--- The data ---

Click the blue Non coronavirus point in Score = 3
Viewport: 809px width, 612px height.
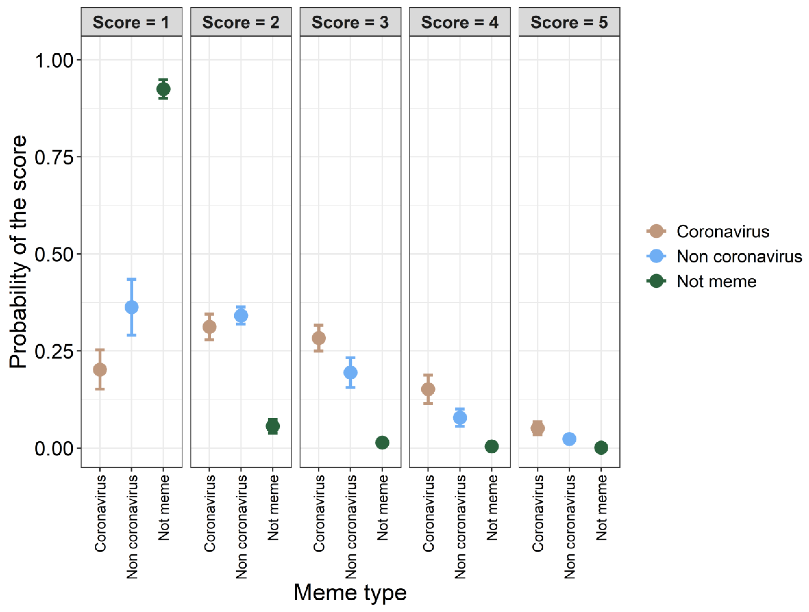click(x=350, y=372)
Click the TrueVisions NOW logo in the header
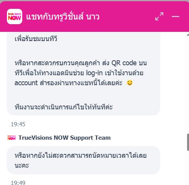 [x=15, y=17]
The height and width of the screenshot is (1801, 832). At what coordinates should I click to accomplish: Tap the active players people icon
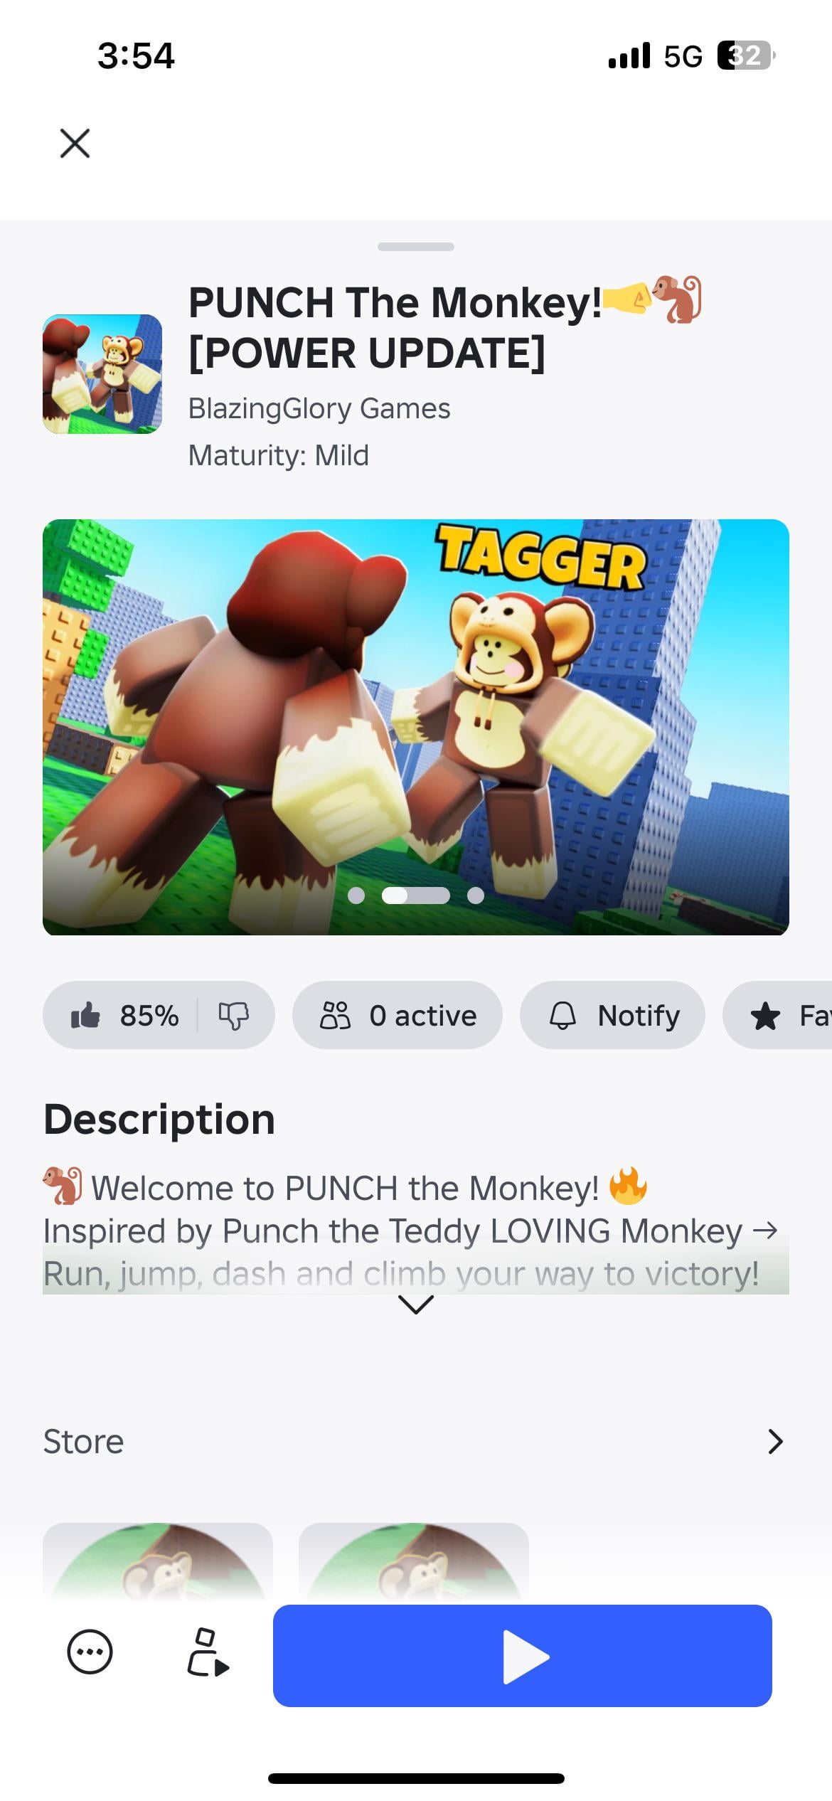[335, 1015]
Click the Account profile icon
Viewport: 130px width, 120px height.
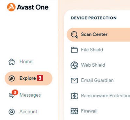pyautogui.click(x=12, y=112)
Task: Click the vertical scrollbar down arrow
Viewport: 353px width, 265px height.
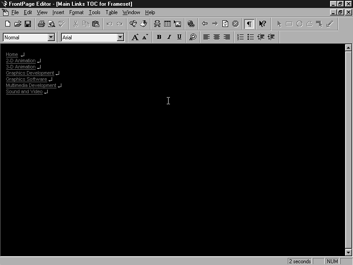Action: pos(348,252)
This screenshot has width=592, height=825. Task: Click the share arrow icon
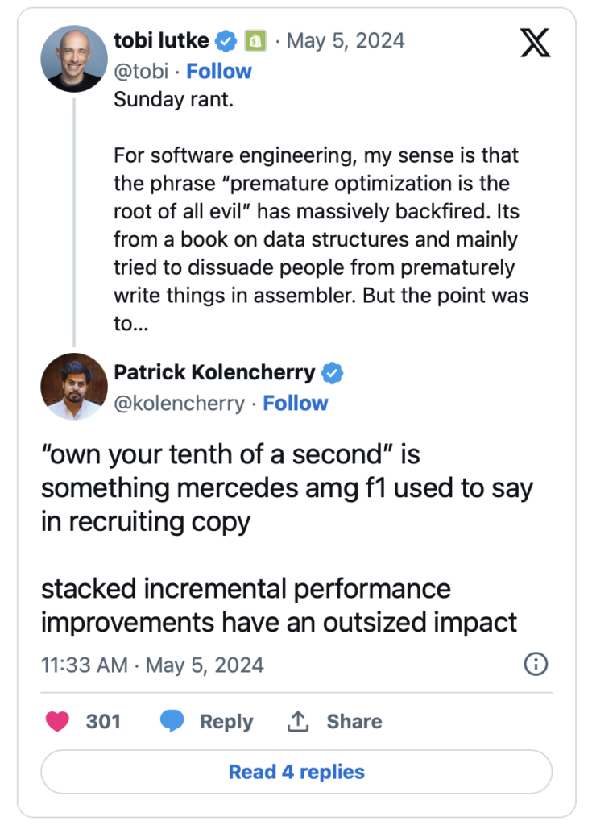click(x=298, y=721)
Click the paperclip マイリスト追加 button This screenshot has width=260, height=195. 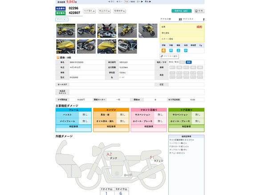(x=169, y=56)
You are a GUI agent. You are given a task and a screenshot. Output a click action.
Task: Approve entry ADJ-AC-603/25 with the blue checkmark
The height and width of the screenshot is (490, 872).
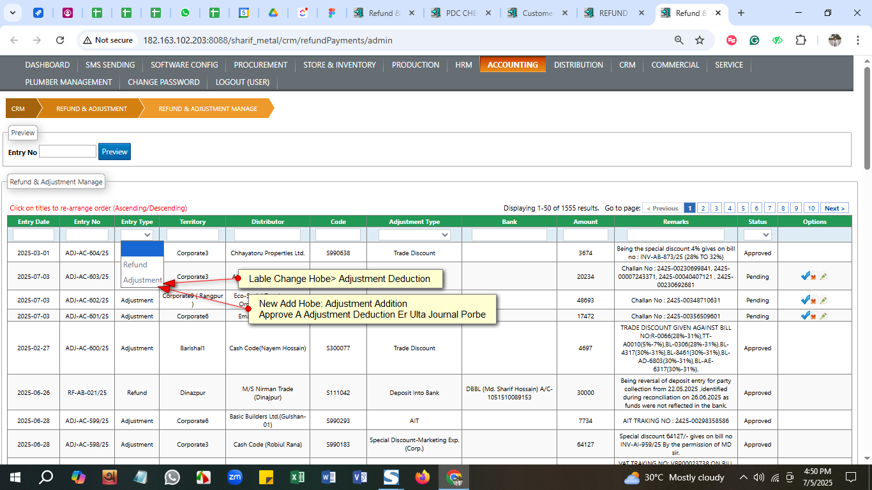coord(805,276)
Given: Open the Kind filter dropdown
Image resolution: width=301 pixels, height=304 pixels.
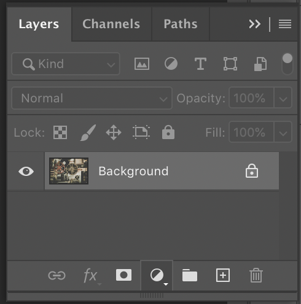Looking at the screenshot, I should pos(66,64).
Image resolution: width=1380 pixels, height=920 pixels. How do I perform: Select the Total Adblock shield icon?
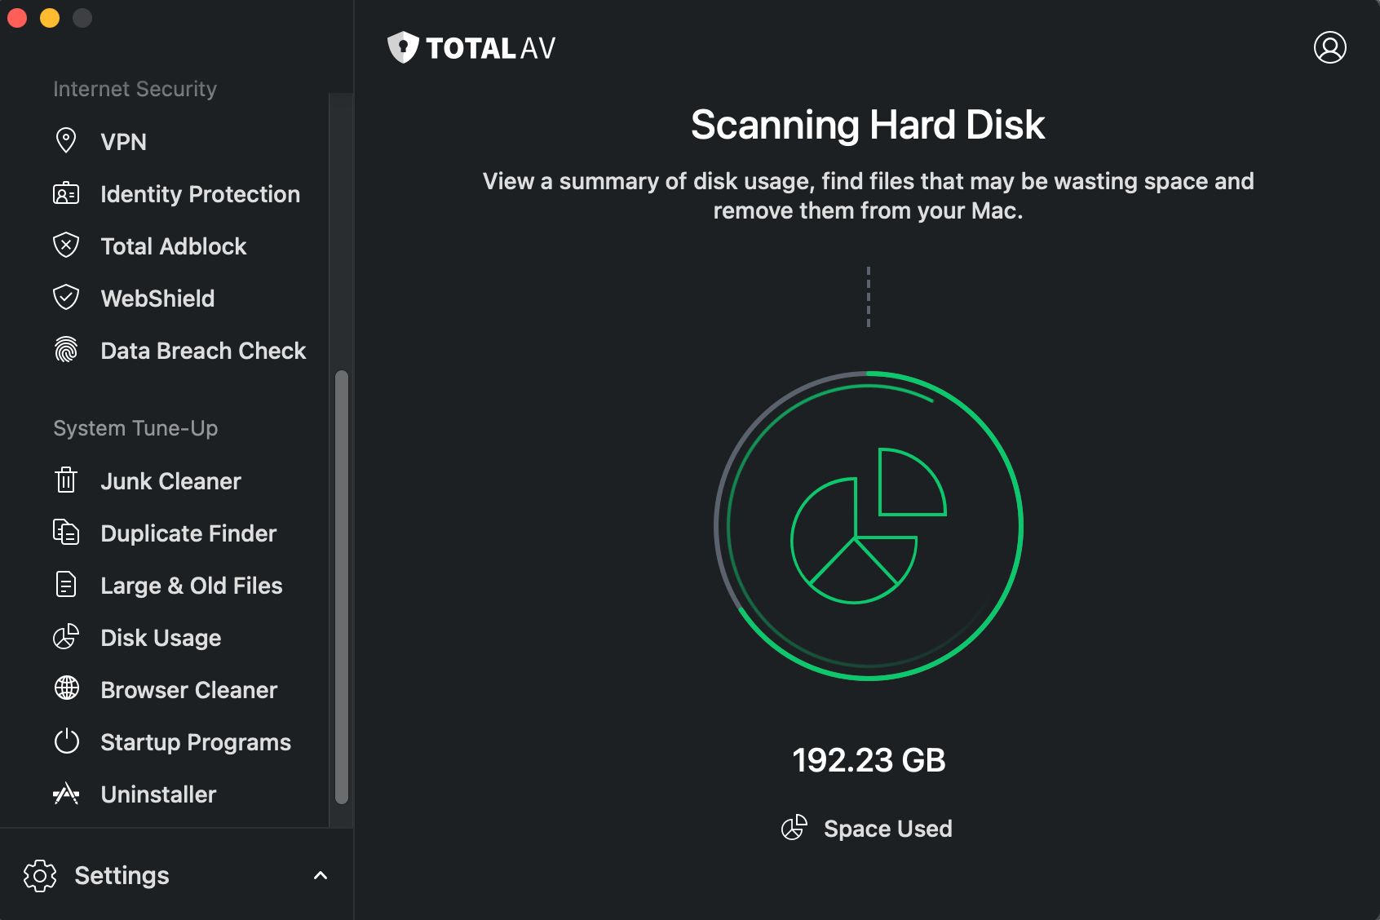(66, 245)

---

* _To do_
Go through the listing above and return each line where the word "blue" occurs.

* _Your solution_
Click the blue Non coronavirus point in Score = 3
Task: Approve entry ADJ-AC-603/25 with the blue checkmark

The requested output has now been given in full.